Middle school students who have exemplary research papers based on their science fair projects competition were invited to the regional research paper competition. The science fair regional project winners are Laura Browne, who took first place in Technology and Engineering, and Dalton Collins was first in Biological B. Elizabeth Campbell finished second in Biological B and also received honorable mention at the state level for her project. Sarah Shepherd earned honorable mention in Physics, and Lindley Williams had honorable mention in Earth and Environmental Science.
Students earning honors at the state level of the North Carolina Student Academy of Science Research Paper State Competition in Durham at the North Carolina School of Science and Math were Drew Morrow, second place Biological B, and Shepherd was second place physics. Browne received the U.S. Navy Award. At the 13-county regional research paper competition in North Wilkesboro, Shepherd was first in Physics, Browne took first in Engineering and Technology and Campbell was first in Biological B. Morrow finished second in the Biological B category.

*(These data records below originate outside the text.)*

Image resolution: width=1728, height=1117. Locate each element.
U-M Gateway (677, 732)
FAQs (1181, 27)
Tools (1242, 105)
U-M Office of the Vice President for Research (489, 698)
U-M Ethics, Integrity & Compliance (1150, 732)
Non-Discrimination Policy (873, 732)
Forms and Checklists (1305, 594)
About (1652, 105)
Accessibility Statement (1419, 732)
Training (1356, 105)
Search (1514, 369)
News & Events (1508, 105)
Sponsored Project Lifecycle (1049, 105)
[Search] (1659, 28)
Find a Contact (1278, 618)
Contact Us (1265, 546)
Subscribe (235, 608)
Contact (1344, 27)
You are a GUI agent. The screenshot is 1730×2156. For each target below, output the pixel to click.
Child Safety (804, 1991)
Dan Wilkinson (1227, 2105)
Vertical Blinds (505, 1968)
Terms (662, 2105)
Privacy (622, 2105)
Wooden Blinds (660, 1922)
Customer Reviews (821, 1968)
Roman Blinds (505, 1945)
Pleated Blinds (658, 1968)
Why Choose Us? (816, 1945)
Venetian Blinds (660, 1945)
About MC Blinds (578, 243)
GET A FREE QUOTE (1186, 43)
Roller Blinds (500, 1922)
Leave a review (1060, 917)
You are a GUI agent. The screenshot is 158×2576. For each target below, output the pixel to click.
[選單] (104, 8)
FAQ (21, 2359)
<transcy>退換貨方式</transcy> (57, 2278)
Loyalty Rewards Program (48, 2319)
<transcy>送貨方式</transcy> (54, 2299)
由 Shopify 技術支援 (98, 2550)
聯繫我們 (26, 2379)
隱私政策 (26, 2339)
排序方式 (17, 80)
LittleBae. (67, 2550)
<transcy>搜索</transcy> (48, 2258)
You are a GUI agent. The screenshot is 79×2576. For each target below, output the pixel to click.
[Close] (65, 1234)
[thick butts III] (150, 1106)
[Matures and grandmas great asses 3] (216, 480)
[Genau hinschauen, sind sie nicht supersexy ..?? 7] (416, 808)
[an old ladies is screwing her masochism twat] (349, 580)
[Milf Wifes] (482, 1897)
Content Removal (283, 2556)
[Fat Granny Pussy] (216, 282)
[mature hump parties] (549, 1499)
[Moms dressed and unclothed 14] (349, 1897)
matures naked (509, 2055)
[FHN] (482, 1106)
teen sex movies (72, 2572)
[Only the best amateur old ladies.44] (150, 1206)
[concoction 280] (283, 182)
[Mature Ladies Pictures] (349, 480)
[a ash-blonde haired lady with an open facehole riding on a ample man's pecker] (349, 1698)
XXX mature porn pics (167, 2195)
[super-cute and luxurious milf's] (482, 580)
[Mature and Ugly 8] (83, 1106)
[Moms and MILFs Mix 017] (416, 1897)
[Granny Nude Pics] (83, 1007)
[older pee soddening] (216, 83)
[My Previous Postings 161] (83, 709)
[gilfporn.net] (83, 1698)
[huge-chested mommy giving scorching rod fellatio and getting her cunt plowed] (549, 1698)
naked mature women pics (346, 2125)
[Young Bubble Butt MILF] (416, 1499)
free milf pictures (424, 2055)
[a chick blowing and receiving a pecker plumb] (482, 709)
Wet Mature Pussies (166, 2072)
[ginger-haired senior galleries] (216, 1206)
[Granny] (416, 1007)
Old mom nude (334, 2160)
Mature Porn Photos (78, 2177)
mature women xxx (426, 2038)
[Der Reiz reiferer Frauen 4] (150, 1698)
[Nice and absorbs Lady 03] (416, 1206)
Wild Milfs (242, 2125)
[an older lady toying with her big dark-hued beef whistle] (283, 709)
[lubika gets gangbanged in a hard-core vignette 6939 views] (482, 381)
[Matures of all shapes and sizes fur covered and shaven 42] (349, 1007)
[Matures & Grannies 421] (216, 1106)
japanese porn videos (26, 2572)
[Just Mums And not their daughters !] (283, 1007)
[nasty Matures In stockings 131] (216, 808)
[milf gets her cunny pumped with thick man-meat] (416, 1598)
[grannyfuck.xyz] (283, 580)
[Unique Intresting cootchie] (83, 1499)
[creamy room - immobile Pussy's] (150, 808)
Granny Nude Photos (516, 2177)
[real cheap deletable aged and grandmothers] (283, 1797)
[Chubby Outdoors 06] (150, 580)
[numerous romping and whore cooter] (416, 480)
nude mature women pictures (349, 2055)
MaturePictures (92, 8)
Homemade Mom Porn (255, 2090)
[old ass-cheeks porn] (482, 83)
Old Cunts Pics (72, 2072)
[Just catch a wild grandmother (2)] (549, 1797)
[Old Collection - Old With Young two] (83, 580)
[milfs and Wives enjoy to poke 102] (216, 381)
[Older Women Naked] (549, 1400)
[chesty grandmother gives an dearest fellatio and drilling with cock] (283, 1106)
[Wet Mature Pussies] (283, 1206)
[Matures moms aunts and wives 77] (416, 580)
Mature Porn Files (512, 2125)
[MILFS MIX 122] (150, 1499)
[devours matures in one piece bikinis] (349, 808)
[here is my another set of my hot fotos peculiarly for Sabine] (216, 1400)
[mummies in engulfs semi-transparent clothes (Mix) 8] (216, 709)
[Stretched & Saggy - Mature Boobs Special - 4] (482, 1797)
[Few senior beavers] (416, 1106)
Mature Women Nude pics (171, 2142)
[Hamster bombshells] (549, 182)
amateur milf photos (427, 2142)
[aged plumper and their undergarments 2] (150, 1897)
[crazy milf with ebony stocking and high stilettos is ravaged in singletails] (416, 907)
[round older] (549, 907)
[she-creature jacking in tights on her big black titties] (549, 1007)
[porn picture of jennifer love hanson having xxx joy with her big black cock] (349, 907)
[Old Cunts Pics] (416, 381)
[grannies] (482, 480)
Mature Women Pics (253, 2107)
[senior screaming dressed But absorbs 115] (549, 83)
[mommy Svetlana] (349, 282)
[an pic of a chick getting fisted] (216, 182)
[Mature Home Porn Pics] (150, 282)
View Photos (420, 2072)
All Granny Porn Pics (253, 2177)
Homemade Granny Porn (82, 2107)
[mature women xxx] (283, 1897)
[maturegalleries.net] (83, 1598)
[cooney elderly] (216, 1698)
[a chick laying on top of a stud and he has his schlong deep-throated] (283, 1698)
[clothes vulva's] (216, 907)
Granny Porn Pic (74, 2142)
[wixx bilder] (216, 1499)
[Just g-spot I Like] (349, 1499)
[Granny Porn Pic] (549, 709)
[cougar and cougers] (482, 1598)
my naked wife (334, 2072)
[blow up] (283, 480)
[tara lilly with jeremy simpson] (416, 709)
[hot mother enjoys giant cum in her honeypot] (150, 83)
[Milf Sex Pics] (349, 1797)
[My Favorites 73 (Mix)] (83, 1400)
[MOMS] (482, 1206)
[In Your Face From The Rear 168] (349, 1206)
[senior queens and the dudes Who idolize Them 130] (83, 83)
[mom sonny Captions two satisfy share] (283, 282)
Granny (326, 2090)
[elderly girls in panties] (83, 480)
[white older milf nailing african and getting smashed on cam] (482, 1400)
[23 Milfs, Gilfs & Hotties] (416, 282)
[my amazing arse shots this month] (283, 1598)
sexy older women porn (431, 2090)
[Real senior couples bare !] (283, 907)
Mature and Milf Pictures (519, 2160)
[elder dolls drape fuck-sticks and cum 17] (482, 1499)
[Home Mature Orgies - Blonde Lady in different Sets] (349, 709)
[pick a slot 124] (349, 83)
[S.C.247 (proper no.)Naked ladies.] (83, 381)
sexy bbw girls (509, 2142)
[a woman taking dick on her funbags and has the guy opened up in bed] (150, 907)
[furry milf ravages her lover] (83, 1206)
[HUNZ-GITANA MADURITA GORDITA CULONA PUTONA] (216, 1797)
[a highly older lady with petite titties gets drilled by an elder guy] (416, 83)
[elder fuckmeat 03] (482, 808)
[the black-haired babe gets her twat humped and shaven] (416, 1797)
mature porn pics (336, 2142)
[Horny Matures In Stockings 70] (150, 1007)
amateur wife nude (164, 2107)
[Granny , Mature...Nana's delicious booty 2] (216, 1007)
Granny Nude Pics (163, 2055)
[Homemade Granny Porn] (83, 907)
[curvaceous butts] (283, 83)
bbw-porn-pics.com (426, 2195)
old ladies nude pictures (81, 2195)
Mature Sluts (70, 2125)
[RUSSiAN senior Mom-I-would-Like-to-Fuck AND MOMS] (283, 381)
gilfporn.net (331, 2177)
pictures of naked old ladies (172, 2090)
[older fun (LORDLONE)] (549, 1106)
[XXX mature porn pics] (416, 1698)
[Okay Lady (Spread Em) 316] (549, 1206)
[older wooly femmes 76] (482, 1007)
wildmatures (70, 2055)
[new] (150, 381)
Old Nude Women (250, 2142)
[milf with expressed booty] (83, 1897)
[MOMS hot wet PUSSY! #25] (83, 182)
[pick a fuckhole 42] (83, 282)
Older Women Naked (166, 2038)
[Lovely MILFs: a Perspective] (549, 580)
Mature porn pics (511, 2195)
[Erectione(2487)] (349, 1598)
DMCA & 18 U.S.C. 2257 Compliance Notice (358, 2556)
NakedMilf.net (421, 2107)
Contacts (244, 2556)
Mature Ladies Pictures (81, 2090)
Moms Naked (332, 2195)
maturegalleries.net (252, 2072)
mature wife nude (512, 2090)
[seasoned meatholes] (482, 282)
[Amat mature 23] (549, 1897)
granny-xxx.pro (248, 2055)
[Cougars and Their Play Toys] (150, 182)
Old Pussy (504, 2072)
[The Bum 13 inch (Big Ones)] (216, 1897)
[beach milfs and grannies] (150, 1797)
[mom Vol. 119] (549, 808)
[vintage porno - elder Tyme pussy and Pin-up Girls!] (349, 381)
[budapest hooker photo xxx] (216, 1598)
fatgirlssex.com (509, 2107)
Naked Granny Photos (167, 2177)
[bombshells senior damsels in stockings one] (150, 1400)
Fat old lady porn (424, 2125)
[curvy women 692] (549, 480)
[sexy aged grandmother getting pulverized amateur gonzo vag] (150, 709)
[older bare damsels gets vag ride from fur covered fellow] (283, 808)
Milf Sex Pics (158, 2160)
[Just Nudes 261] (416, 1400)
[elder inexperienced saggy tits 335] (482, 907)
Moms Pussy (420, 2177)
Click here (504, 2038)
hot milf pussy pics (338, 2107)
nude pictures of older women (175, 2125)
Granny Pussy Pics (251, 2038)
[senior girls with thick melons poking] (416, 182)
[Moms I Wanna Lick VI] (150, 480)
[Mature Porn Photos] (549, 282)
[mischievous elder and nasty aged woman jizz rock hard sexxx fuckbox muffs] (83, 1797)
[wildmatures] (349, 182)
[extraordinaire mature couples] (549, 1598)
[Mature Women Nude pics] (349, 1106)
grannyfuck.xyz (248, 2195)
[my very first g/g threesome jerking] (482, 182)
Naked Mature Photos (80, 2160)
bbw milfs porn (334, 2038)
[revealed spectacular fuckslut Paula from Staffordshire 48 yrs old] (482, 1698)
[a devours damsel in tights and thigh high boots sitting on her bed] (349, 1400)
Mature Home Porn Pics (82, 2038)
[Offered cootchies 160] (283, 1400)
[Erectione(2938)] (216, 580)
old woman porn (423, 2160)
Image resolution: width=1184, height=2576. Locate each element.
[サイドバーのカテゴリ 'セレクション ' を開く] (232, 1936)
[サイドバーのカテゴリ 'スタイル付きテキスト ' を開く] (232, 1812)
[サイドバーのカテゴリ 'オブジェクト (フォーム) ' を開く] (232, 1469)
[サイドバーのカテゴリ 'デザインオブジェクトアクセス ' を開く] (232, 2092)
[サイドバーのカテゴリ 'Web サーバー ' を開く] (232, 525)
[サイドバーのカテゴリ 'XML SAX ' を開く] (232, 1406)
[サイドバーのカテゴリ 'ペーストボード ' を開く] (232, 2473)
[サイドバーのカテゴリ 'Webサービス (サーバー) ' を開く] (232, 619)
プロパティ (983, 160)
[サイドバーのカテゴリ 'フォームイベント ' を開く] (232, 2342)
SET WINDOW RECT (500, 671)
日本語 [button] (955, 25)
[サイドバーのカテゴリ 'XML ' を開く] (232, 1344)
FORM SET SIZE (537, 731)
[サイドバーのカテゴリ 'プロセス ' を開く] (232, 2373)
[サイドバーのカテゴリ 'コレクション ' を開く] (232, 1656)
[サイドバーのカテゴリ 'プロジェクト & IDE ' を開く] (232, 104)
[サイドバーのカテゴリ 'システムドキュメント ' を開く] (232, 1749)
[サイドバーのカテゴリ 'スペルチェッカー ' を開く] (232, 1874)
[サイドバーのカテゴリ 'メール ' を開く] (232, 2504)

In the Science Olympiad, Andrew Burciu was first in the Anatomy category and teamed up with Malcolm Malone for a first in the Mission Possible competition. Burciu and teammate Dalton Collins were second in the Disease Detectives. HanaRose Kinder captured first in the Shock Value competition. Emory Bray and Jake Gunter were second in Dynamic Planet and Elastic Launch.
Sarah Shepherd and Kinder were second in food science, and Burciu and Jonah Hodges were second in forestry. Oscar Hampton and Shepherd were second in the sounds of music category. Collins was third in the boom lever category, Malone was third in the bottle rocket division, Kinder and Gunter finished third in heredity, and Malone and Hodges were third in meteorology. The team of Malone and Oscar Hampton were third in the rocks and minerals competition.
First-time Olympiad participant HanaRose Kinder exemplified the can-do attitude of the team and appeared to take the challenges of the regional events in stride.
“We tried to prepare by going to the event website and following its suggestions,” said Kinder. “When we got there that didn’t help too much. It was completely different. We were able to figure it out though.” Veterans of last year’s Olympiad said the atmosphere at this one was different. Several members jokingly characterized last year’s festival as a “nerd party.”
Examples of student science projects included Collins’ effort titled Antacids gone awry. Spurred by family member’s acid reflux struggles, the student tested the effect of over-the-counter antacids and home remedies on lowering the PH of vinegar. Collins said he was surprised baking soda proved to be the most effective and cheapest.
Teammate Lindley Williams’ project was titled The Ararat River: Do You Know What You’re Rafting In. Williams found water under bridges contained no more contaminants than water near agricultural fields near the river. She was interested in finding out about water quality after her father had purchased a raft.
“These team members have been practicing for a trimester during their free time at school,” said Coach Mike Drury. “It is just so many things coming together at once. We have to do the research, practice presentations and practice the builds involved with other challenges there’s a lot that has to fall in place. As it got closer, we got nervous. A lot of the topics they encountered came from material they had already covered in their classes which helped us.”